Is social gambling allowed at one's premises with their friends? Am I allowed to bring in my Texas Holdem Poker set (cards, chips, table top)?


----------



## Andy Capp (Oct 5, 2008)

Who's going to see you? Will your friends grass themselves up? I hardly think the police are going to launch a fully blown baton wielding raid on your little bit of fun do you?

As with all things, be discreet (fine advice knowing my history)


----------



## liquid8urn (Oct 7, 2008)

Andy Capp said:


> Who's going to see you? Will your friends grass themselves up? I hardly think the police are going to launch a fully blown baton wielding raid on your little bit of fun do you?
> 
> As with all things, be discreet (fine advice knowing my history)


Yes, I understand that, but, am I allowed to bring in my Texas Holdem Poker set (cards, chips, table top) through customs? or will it be confiscated?


----------



## Andy Capp (Oct 5, 2008)

Try it, if it is it's not the end of the world, just pack them in your suitcase and go for it. If you're a spliff smoking rastafarian I wouldn't risk it mind you as you'll probably get searched...


----------



## Elphaba (Jan 24, 2008)

Strictly speaking poker sets are illegal, but I know of numerous people that own such items and even of games that go on.
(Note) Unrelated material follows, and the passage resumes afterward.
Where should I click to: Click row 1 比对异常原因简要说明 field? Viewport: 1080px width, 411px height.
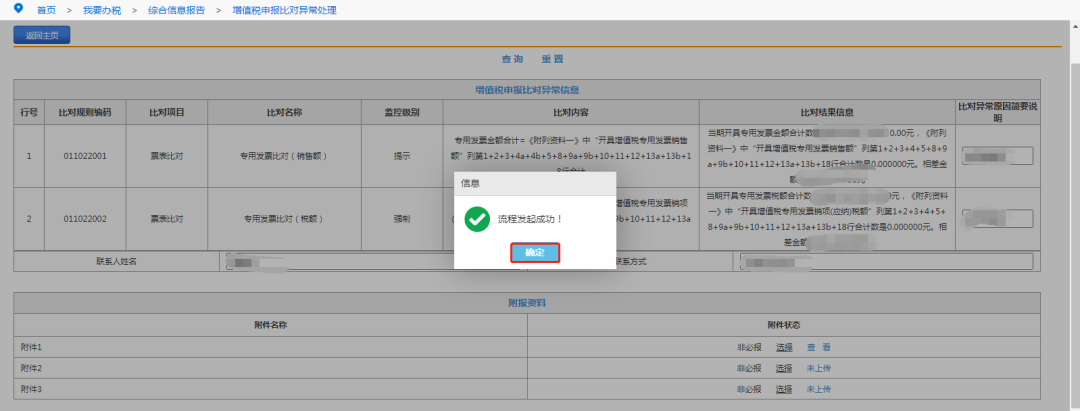pos(997,156)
As Andy says - you do it quietly, in private and don't shout about it.

Be careful bringing in poker sets though customs. A friend of mine was detained for three hours a couple of years back for such an offence, although it was eventually simply confiscated and he was let go.

-


----------



## liquid8urn (Oct 7, 2008)

Elphaba said:


> Strictly speaking poker sets are illegal, but I know of numerous people that own such items and even of games that go on. As Andy says - you do it quietly, in private and don't shout about it.
> 
> Be careful bringing in poker sets though customs. A friend of mine was detained for three hours a couple of years back for such an offence, although it was eventually simply confiscated and he was let go.
> 
> -


Thanks for the information. I'll leave the poker chips back, we'll have to use peanuts and beans ...


----------



## Mourm (Oct 22, 2008)

liquid8urn said:


> Thanks for the information. I'll leave the poker chips back, we'll have to use peanuts and beans ...


My boss just came back into the country with a set. They stopped him and took his chips, the cloth and the cards and the set itself was allowed.


----------



## pokerdonkey (Nov 9, 2008)

I just sent a set of real nice 300pcs Casino Grade chips and cards to my friend in Dubai and he got them fine in the mail sent them when i was in the US. I sent them though USPS.


----------